*PASSAGE SHOWN*.
──────────

Groups keyboard shortcuts have been updated
Dismiss
See shortcuts

2.1.0 release is up

124 views
Skip to first unread message

Kenton Varda

unread,
May 13, 2009, 7:04:25 PM5/13/09
to Protocol Buffers
http://code.google.com/p/protobuf/downloads/list

Aaaand, I just realized that CHANGES.txt still has the release date as ????.  :(

/me is not very good at release engineering.

Oh well.

Kenton Varda

unread,
May 13, 2009, 7:06:04 PM5/13/09
to Protocol Buffers
Here's the major changes (from CHANGES.txt):

  General
  * Repeated fields of primitive types (types other that string, group, and
    nested messages) may now use the option [packed = true] to get a more
    efficient encoding.  In the new encoding, the entire list is written
    as a single byte blob using the "length-delimited" wire type.  Within
    this blob, the individual values are encoded the same way they would
    be normally except without a tag before each value (thus, they are
    tightly "packed").
  * For each field, the generated code contains an integer constant assigned
    to the field number.  For example, the .proto file:
      message Foo { optional int bar_baz = 123; }
    would generate the following constants, all with the integer value 123:
      C++:     Foo::kBarBazFieldNumber
      Java:    Foo.BAR_BAZ_FIELD_NUMBER
      Python:  Foo.BAR_BAZ_FIELD_NUMBER
    Constants are also generated for extensions, with the same naming scheme.
    These constants may be used as switch cases.
  * Updated bundled Google Test to version 1.3.0.  Google Test is now bundled
    in its verbatim form as a nested autoconf package, so you can drop in any
    other version of Google Test if needed.
  * optimize_for = SPEED is now the default, by popular demand.  Use
    optimize_for = CODE_SIZE if code size is more important in your app.
  * It is now an error to define a default value for a repeated field.
    Previously, this was silently ignored (it had no effect on the generated
    code).
  * Fields can now be marked deprecated like:
      optional int32 foo = 1 [deprecated = true];
    Currently this does not have any actual effect, but in the future the code
    generators may generate deprecation annotations in each language.
  * Cross-compiling should now be possible using the --with-protoc option to
    configure.  See README.txt for more info.

──────────

[Items from a dataset]

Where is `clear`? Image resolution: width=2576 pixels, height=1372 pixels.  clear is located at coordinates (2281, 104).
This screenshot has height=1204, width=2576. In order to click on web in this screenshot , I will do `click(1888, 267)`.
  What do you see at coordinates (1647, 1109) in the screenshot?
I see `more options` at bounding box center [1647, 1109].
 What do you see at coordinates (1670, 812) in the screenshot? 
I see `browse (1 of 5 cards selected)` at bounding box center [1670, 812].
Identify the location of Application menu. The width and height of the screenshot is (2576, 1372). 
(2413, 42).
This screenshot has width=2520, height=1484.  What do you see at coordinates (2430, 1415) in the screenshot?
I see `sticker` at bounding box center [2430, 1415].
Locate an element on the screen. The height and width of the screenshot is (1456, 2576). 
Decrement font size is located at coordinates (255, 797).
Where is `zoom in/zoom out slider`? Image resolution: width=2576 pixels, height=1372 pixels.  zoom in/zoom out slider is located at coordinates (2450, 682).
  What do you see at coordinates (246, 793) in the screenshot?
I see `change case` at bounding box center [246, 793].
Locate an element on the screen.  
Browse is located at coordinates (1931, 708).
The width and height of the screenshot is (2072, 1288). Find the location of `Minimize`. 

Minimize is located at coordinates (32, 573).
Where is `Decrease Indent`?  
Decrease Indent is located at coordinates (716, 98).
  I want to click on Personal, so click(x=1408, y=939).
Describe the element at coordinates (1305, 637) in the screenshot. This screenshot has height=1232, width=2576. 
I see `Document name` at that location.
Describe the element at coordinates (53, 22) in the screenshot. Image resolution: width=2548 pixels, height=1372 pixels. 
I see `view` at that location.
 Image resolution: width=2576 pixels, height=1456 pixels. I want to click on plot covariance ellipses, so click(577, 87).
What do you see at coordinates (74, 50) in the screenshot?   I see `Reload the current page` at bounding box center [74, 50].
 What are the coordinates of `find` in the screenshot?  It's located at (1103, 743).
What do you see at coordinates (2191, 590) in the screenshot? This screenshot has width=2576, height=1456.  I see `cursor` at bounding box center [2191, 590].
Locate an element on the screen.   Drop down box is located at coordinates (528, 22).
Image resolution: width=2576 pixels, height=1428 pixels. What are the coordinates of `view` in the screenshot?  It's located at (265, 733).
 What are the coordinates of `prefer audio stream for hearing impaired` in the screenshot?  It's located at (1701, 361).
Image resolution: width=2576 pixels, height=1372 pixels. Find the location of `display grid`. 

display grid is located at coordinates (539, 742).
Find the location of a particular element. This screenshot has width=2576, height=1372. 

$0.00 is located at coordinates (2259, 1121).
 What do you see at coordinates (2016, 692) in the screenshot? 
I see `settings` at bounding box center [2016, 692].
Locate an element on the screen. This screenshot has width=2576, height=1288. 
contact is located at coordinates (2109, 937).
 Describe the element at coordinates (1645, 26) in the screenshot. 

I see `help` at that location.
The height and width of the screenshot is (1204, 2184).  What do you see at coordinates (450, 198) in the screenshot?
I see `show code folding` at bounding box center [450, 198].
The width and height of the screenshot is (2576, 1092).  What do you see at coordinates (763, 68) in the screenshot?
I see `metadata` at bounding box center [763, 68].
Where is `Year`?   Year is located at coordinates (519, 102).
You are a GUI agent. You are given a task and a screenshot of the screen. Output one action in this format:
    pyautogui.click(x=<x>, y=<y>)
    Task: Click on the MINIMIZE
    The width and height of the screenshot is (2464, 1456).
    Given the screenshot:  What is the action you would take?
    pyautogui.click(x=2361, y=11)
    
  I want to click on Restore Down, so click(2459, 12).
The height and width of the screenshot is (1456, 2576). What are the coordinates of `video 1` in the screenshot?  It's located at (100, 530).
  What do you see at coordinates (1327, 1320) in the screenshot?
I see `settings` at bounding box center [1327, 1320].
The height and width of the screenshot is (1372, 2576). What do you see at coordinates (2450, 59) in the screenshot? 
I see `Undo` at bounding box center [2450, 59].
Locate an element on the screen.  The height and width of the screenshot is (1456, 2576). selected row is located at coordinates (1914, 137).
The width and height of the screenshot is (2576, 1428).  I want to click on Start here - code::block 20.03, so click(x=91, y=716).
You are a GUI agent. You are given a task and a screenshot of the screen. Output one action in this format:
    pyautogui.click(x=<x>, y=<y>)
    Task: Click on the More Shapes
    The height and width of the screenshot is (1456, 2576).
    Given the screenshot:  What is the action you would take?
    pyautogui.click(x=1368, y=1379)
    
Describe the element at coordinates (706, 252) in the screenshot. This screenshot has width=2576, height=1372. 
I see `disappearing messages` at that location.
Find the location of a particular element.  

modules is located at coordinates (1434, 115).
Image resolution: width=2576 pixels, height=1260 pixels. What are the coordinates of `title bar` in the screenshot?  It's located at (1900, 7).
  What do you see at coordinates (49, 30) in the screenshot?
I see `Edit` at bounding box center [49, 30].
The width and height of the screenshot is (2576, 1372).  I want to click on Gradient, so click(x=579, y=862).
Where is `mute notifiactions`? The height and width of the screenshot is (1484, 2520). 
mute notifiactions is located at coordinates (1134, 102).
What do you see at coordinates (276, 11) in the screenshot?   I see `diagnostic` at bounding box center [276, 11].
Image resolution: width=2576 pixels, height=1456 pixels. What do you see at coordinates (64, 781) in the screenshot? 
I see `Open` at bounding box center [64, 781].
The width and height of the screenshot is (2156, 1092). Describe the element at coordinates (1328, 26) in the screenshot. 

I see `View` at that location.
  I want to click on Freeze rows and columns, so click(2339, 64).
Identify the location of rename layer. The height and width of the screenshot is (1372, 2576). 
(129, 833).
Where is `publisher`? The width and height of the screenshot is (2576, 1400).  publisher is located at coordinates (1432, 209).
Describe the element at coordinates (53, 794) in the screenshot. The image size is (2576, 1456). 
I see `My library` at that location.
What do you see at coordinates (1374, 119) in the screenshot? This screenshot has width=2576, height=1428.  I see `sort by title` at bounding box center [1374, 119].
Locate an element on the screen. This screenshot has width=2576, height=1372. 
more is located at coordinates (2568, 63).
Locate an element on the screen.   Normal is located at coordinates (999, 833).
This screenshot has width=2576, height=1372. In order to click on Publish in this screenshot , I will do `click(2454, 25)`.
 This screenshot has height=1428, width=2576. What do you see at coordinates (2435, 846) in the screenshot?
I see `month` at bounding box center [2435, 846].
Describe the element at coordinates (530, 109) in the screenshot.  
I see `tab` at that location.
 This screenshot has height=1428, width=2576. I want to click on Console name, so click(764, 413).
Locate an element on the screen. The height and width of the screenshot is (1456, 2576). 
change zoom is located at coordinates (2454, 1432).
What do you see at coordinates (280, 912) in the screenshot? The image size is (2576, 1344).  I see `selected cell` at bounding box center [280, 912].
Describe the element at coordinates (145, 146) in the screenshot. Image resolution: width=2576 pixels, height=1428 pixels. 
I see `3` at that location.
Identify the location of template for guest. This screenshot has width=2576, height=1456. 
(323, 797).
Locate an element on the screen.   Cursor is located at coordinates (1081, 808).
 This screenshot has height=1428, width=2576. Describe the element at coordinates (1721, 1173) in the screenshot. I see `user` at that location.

──────────

*PROBLEM REQUIREMENTS*.
Repeat, word for word, the part of the Protocol Buffers release thread between "These constants may" and "a repeated field.", inclusive.

*ANSWER TO THIS TASK*.
These constants may be used as switch cases.
  * Updated bundled Google Test to version 1.3.0.  Google Test is now bundled
    in its verbatim form as a nested autoconf package, so you can drop in any
    other version of Google Test if needed.
  * optimize_for = SPEED is now the default, by popular demand.  Use
    optimize_for = CODE_SIZE if code size is more important in your app.
  * It is now an error to define a default value for a repeated field.